Leia a primeira parte do relato
Chegamos nos 1134m da Garganta as 13:30, onde reencontramos as benditas marcações q nos levam pro lado da Graciosa e onde tivemos mais um breve descanso e tempo de beliscar alguma coisa. Agora nosso rumo despenca pro outro lado em meio a um leito seco, pedras imensas, grotas, alguns deslizamentos e muito mato caído, mas logo surge um córrego q basta acompanhar. São as nascentes do Rio Mãe Catira, q corre numa encosta q descamba íngreme em meio a muitas pedras, mas q um tempo depois nivela quase q verticalmente com o rio correndo tranqüilo, , mais largo e com volume maior.

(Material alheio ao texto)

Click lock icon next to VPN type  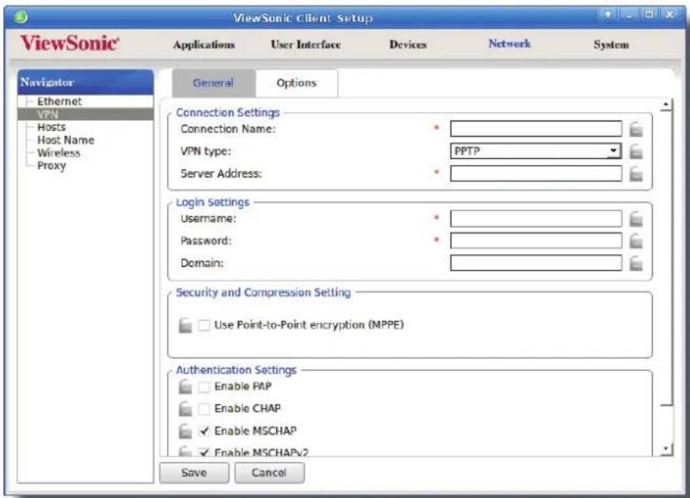coord(636,152)
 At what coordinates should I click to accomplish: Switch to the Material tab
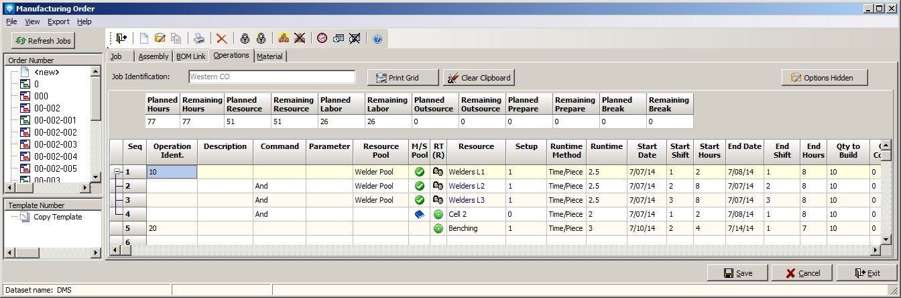(x=269, y=56)
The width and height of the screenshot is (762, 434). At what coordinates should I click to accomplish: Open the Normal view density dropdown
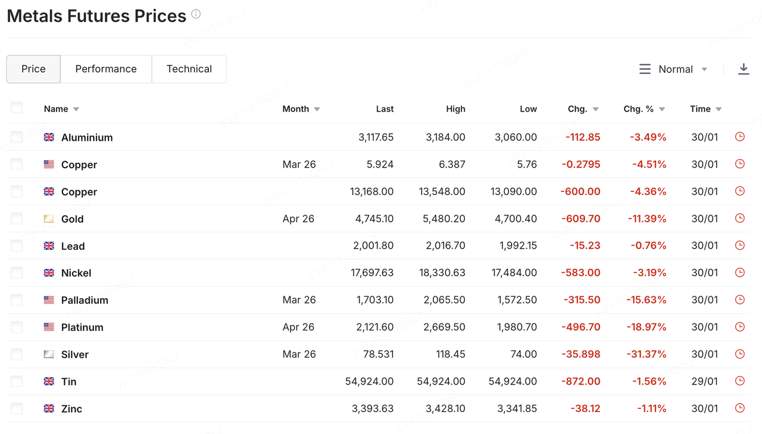(674, 69)
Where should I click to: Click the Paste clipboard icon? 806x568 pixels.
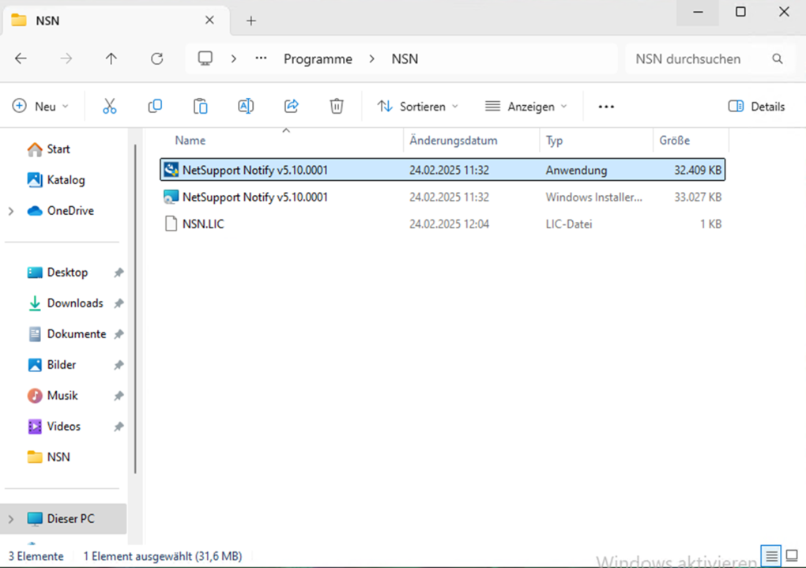201,106
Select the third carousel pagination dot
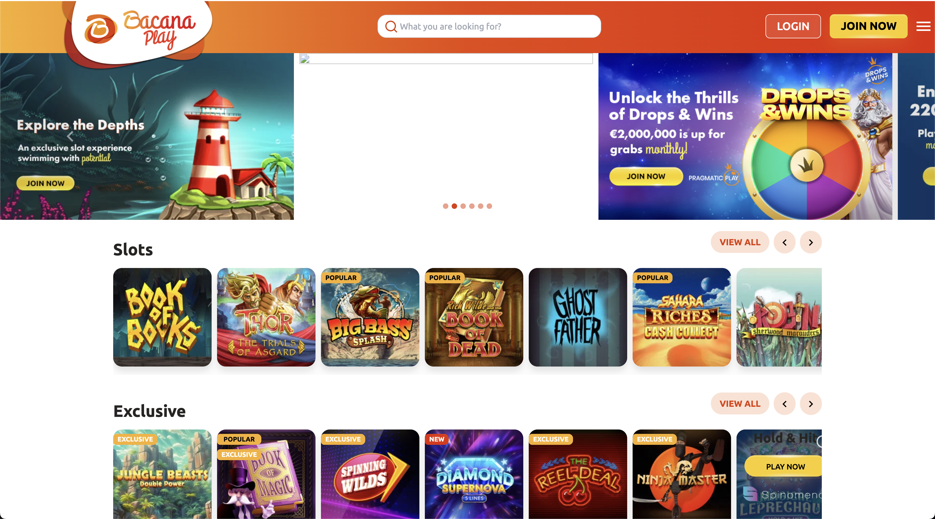 (x=463, y=206)
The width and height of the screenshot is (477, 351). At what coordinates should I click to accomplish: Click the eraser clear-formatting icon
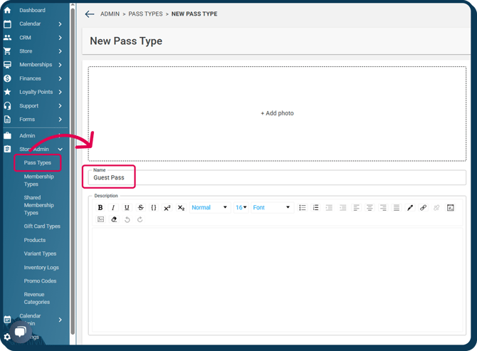(114, 219)
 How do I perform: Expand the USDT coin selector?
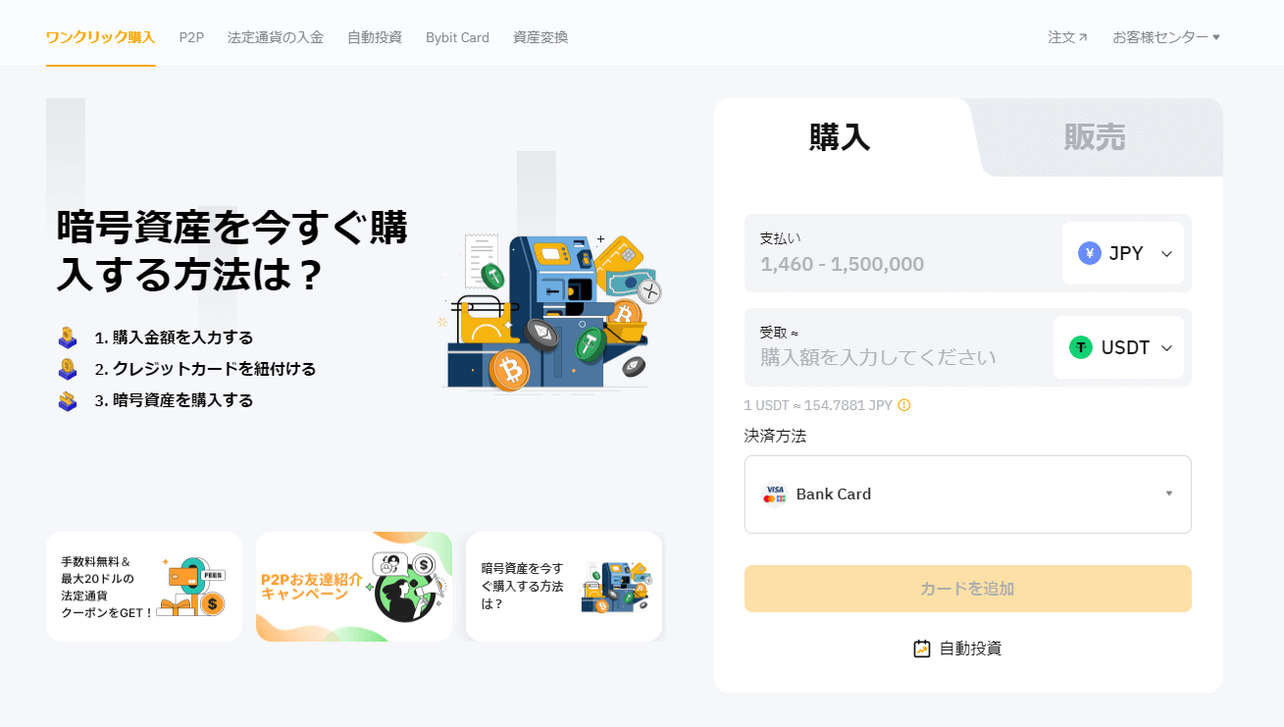1118,347
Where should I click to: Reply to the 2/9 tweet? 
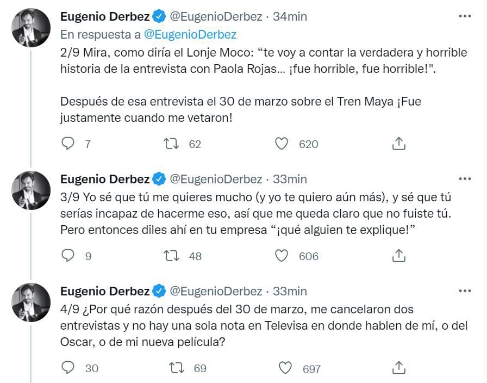(x=68, y=144)
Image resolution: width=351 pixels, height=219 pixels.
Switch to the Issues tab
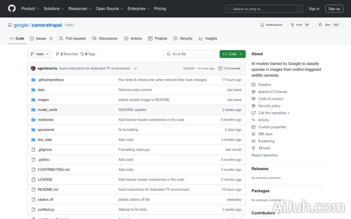point(41,38)
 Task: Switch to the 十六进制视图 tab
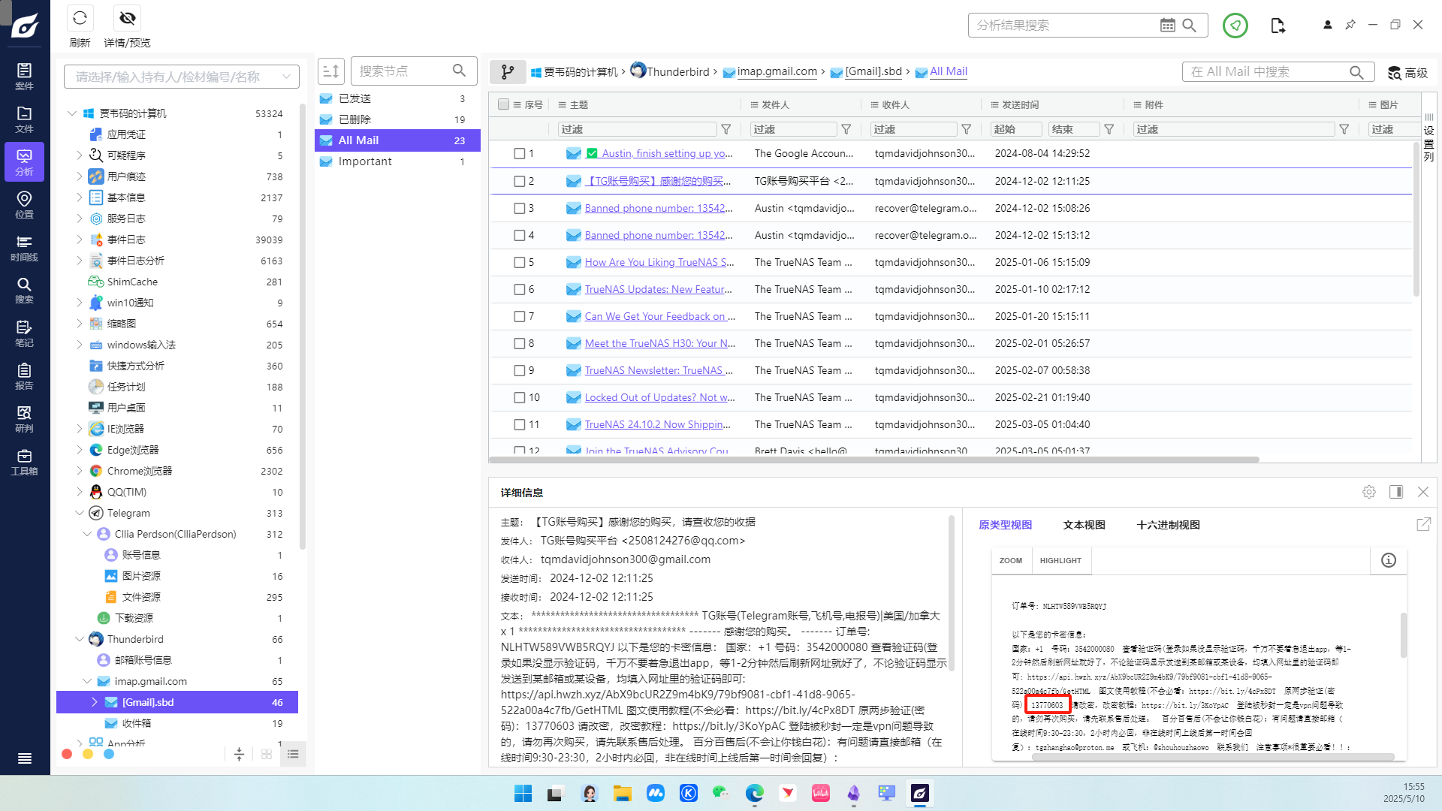[1168, 525]
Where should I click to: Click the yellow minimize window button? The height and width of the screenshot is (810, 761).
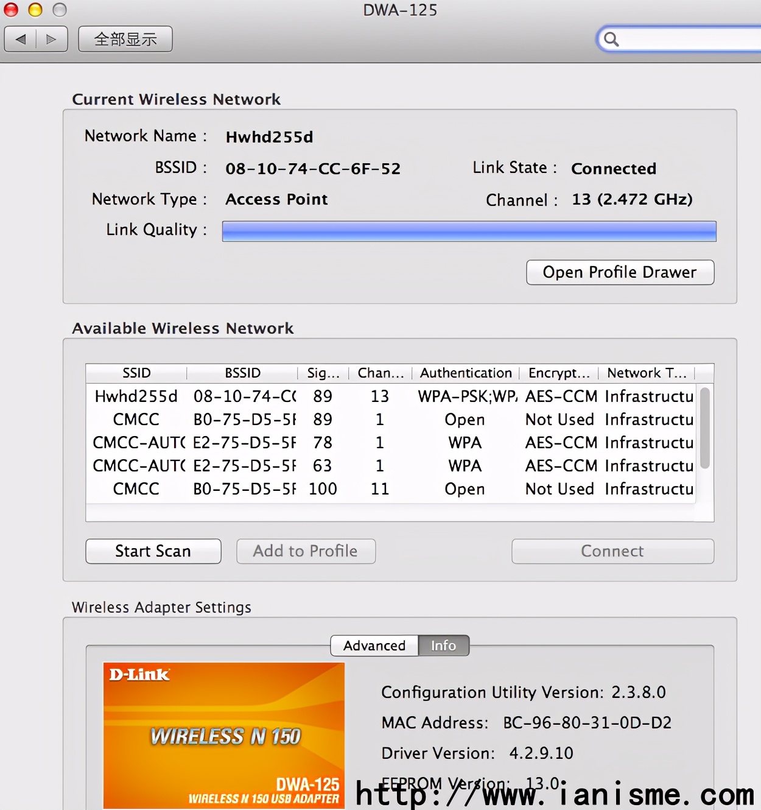(35, 10)
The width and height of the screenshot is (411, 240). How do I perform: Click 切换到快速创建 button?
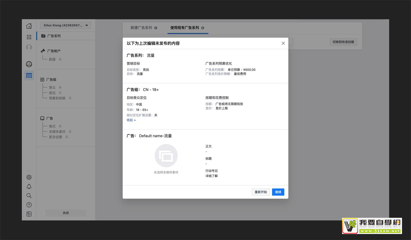[343, 42]
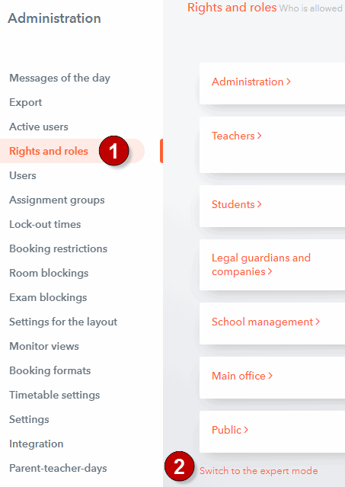This screenshot has height=487, width=345.
Task: Click Switch to the expert mode link
Action: tap(258, 471)
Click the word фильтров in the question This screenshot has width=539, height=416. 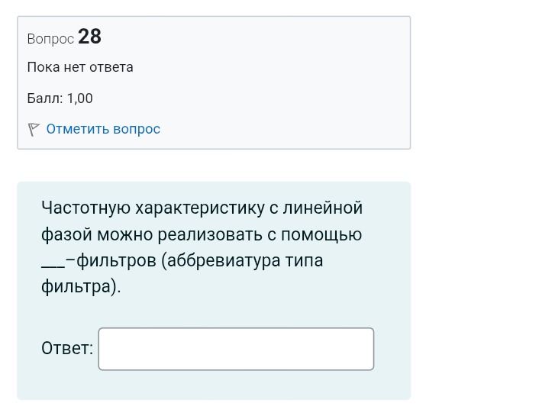(x=117, y=260)
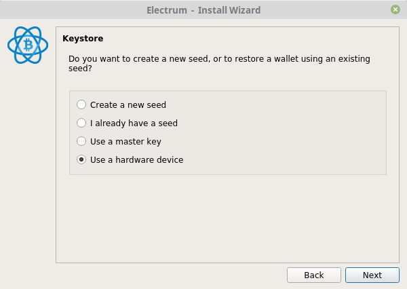This screenshot has width=407, height=289.
Task: Select the Use a hardware device radio button
Action: click(81, 159)
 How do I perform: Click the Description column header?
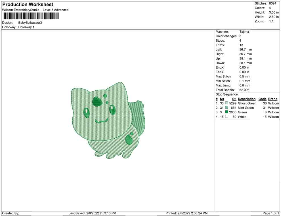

E assim prossegue nossa marcha pelo leito pedregoso do Mãe Catira no mesmo compasso q o Forquilha, com Fiori desembestando na dianteira e eu e o Mamute bem atrás, alternando caminhada e desescalaminhada, eventualmente desviando/escalando gigantescas arvores tombadas no meio do rio. No caminho, andando apressadamente pela margem em meio a mata, acabei tropeçando numa maldita raiz escondida q me fez beijar o chão, alem de presentear minha canela com um tremendo corte q ficou latejando pelo resto da viagem!
As horas foram passando sem mta variação da paisagem, a chuva ia e voltava, e a gente naquele ritmo já quase de saco na lua! Foi aí q o Mamute cortou caminho pela mata e descobriu um acampamento abandonado de palmiteiros/caçadores, nos idos dos 814m, com direito ate a panelas, talheres e Bíblia (!?) a disposição!! Pelo horário avançado, pelo espaço disponível, o cansaço geral e como andar de noite tava fora de cogitação, foi ali mesmo q resolvemos estacionar, as 17hrs. Diante do inferno verde q percorríamos, aquele local cunhava de razão nossa decisão de pernoitar ali! O único porém não eram as temidas onças da região ou as trombas d´água e sim era se os donos legítimos do acampamento resolvessem aparecer não pensariam duas vezes em meter chumbo na gente! Montamos nossas barracas e improvisamos varais pra estender nossas tralhas encharcadas. Havia ate espaço pro Mamute estender sua rede, mas q levou uma eternidade pra armá-la de fato.
A penumbra alcançou logo aquele vale úmido, e logo os sons da mata deram lugar ao chiado de fogareiros ansiosos por preparar alguma coisa! Destaque pro estupendo macarrão q o Fiori preparou e dividiu conosco! A noite nos envolveu rapidamente e antes de pegarmos no sono amotinados em nossos casulos de poliéster, tivemos tempo de jogar muita conversa furada e dar muitas risadas! De noite choveu horrores, tornando o sono dos justos bastante úmido e frio. Mas ainda assim consegui dormir muito bem, embora o corpo reclamasse com razão das dores e contusões daquele exaustivo dia. Qdo a chuva cessou, os únicos sons reinantes durante a madrugada foram o do rio marulhando ao nosso lado, de sapos coaxando próximo da gente, de veículos correndo na Graciosa e o de uma “onça” roncando dentro da barraca do Fiori.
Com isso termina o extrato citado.